Now that we have established the scriptural basis for the first half of the prayer, how do we view the accusation of vain repetition? What if we have a favorite scripture passage that we like to repeat to ourselves in times of trouble, like a particular Psalm for example? Or, what if you encourage yourself to pick up a particular cross by repeating the words of Jesus in the Garden of Gethsemane, “My Father, if it is possible, let this cup pass from me; yet, not as I will, but as you will” (Matthew 26:39)? Or perhaps you have a favorite hymn based on Scripture that you like to sing throughout the day like, On Eagle’s Wings or Blest are They. Would any of these scenarios be considered vain repletion of scripture? Probably not. Likewise, our repetition of how Mary is greeted by others is not in vain either, because they remind us of who her Son is. Instead, it is a source of honor for Mary and praise for Jesus.

Now we’ll look at the second half of the Hail Mary prayer, which says: “Holy Mary, Mother of God, pray for us sinners now, and at the hour of our death. Amen.” This half of the prayer is really nothing more than a petition for intercessory prayer on our behalf. We have very early evidence that it was common practice for Christians to ask Mary to pray for them because of her proximity to God.

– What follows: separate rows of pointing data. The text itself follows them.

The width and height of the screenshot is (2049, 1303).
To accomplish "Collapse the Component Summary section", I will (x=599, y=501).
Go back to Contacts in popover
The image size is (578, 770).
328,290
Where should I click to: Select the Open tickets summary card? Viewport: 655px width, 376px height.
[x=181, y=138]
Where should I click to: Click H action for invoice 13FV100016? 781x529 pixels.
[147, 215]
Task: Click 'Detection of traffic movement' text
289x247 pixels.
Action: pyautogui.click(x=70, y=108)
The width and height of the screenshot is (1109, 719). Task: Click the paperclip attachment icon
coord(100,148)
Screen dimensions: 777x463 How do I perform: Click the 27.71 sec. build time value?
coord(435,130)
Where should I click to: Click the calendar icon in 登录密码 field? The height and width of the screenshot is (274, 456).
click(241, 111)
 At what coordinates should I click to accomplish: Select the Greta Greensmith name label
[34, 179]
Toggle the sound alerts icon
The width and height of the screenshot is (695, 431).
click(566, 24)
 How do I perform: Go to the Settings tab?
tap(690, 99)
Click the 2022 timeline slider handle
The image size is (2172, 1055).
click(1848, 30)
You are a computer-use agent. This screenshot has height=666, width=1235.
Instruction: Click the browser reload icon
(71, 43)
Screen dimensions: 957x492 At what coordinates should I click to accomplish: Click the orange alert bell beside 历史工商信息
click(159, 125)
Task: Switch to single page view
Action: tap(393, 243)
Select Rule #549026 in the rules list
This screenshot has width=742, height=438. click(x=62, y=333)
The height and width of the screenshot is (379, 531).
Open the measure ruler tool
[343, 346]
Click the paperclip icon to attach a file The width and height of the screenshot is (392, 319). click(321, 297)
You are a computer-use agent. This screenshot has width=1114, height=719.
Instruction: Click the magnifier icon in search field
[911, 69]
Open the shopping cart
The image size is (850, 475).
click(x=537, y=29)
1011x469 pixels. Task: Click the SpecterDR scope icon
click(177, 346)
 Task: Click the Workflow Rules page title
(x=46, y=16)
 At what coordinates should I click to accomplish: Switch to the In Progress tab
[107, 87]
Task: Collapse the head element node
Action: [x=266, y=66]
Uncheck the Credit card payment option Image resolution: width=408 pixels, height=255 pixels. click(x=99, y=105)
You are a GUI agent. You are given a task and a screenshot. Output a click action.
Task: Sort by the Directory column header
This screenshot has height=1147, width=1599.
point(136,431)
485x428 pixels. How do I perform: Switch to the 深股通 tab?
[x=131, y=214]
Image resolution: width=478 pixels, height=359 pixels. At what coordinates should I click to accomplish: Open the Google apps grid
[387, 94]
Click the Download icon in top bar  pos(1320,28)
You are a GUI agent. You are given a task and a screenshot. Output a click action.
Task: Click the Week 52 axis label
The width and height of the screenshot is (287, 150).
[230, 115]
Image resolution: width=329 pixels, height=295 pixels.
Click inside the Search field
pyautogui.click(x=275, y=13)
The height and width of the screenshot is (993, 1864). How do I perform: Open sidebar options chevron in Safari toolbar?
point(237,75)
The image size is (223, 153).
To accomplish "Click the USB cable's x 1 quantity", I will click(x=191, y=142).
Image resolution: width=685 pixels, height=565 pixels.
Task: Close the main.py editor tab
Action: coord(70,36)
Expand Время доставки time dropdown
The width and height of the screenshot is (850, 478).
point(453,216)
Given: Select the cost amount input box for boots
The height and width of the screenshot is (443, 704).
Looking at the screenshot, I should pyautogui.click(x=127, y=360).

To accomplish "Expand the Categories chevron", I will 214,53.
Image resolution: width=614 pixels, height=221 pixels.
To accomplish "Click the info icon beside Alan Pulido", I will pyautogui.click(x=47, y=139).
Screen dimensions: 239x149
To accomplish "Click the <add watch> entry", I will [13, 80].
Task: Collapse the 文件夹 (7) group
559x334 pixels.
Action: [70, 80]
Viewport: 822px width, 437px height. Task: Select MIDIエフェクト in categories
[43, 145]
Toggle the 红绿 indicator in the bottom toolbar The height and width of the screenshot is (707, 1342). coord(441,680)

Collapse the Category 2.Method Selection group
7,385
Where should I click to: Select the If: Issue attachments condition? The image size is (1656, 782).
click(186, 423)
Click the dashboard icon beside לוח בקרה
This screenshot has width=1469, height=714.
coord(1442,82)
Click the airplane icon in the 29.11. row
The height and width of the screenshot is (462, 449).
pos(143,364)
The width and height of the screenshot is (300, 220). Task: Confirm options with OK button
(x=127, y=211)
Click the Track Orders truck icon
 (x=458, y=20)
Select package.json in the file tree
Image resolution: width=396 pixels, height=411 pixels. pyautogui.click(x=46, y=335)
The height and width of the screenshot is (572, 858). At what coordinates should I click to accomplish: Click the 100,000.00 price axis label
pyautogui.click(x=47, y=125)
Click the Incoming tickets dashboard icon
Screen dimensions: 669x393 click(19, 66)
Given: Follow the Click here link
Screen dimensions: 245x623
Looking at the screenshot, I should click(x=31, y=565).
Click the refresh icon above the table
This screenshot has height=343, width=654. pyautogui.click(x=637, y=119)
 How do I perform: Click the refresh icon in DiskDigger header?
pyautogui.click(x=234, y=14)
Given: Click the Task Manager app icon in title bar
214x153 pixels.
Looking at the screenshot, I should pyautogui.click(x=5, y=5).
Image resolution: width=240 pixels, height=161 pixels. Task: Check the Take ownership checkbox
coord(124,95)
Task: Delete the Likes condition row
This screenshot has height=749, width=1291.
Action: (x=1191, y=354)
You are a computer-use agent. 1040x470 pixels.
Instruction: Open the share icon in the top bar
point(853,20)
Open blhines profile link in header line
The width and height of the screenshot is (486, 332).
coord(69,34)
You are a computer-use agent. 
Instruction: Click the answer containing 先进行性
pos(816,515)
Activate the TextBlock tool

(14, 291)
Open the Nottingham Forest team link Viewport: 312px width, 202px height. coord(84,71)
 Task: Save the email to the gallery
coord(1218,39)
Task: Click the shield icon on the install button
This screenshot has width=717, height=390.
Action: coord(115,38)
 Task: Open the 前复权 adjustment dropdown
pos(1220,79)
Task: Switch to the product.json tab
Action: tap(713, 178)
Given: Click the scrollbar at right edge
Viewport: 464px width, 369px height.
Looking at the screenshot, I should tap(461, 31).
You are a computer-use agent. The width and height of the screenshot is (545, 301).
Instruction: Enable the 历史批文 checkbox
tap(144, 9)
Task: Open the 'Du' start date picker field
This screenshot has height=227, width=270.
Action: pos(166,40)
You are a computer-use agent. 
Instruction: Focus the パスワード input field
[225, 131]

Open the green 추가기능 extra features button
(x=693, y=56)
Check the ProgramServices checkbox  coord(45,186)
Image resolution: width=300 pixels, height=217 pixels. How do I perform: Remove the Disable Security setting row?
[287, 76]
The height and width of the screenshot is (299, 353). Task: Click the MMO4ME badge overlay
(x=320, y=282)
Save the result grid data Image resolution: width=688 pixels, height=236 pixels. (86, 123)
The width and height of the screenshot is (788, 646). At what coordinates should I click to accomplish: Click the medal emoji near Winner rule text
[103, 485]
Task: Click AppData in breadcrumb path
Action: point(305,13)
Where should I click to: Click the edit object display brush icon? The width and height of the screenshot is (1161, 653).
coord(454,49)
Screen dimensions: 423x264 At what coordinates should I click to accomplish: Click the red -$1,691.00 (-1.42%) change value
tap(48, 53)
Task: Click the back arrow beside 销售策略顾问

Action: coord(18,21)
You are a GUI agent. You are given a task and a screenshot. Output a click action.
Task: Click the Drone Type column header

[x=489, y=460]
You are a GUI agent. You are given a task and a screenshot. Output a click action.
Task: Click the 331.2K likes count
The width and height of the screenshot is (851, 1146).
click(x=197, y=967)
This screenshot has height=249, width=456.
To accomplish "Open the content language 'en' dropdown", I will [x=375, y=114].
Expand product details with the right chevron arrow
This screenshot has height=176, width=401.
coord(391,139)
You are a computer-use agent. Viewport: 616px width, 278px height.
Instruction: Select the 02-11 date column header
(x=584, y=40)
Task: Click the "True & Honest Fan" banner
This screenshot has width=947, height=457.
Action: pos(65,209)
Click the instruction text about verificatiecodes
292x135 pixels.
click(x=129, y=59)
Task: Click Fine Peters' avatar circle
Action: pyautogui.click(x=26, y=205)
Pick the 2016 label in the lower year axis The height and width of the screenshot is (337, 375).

A painting was found in a cave from the third century with a prayer called the Sub Tuum Praesidium which reads:

We fly to thy protection, O Holy Mother of God; Do not despise our petitions in our necessities, but deliver us always from all dangers, O Glorious and Blessed Virgin

Recognizing that Mary is seated in heaven next to her Son as the Queen Mother, Christians have always asked for her help in their times of need. The second half of the Hail Mary simply carries on that long standing tradition. In reality, it is not much different from calling your own mother (or anyone else for that matter) on the phone and saying, “Hey, mom. You’ve always had a pretty good prayer life. Would you mind praying for me as I work through this situation?” If you can and do ask any other human for prayers, why would it suddenly be considered vain repetition to ask the same of the Mother of Jesus? The final point that I would like to make about the Hail Mary is that the central word that joins the two halves together is “Jesus.”

Hail, Mary, full of grace, the Lord is with thee. Blessed art thou among women and blessed is the fruit of thy womb, Jesus. Holy Mary, Mother of God, pray for us sinners, now and at the hour of our death. Amen.

Jesus is the center, the central theme, of this beloved Catholic prayer. He is the center of the wheel from which all of the spokes find their beginning. We cannot honor Mary without properly knowing her Son and we cannot properly ask for her intercession without knowing her Son and her relationship with Him. While the Hail Mary prayer honors Mary, it is Christocentric in nature because none of it would make any sense if Jesus wasn’t found at the center of it all.

I have heard it asked, “Would a man repeating the words, ‘I love you’, to his wife everyday equate to vain repetition?” Of course not! It is not in vain because he sincerely means it and she sincerely wants to hear it more than one time over the duration of the marriage. More than likely, she’d prefer to hear it as often as possible. When we recite the Hail Mary 53 times in one Rosary we are simply saying, “I love you, Jesus. I love you, Mary” over and over again. This week, spend some time reflecting on the words of the Hail Mary and what they actually mean for us.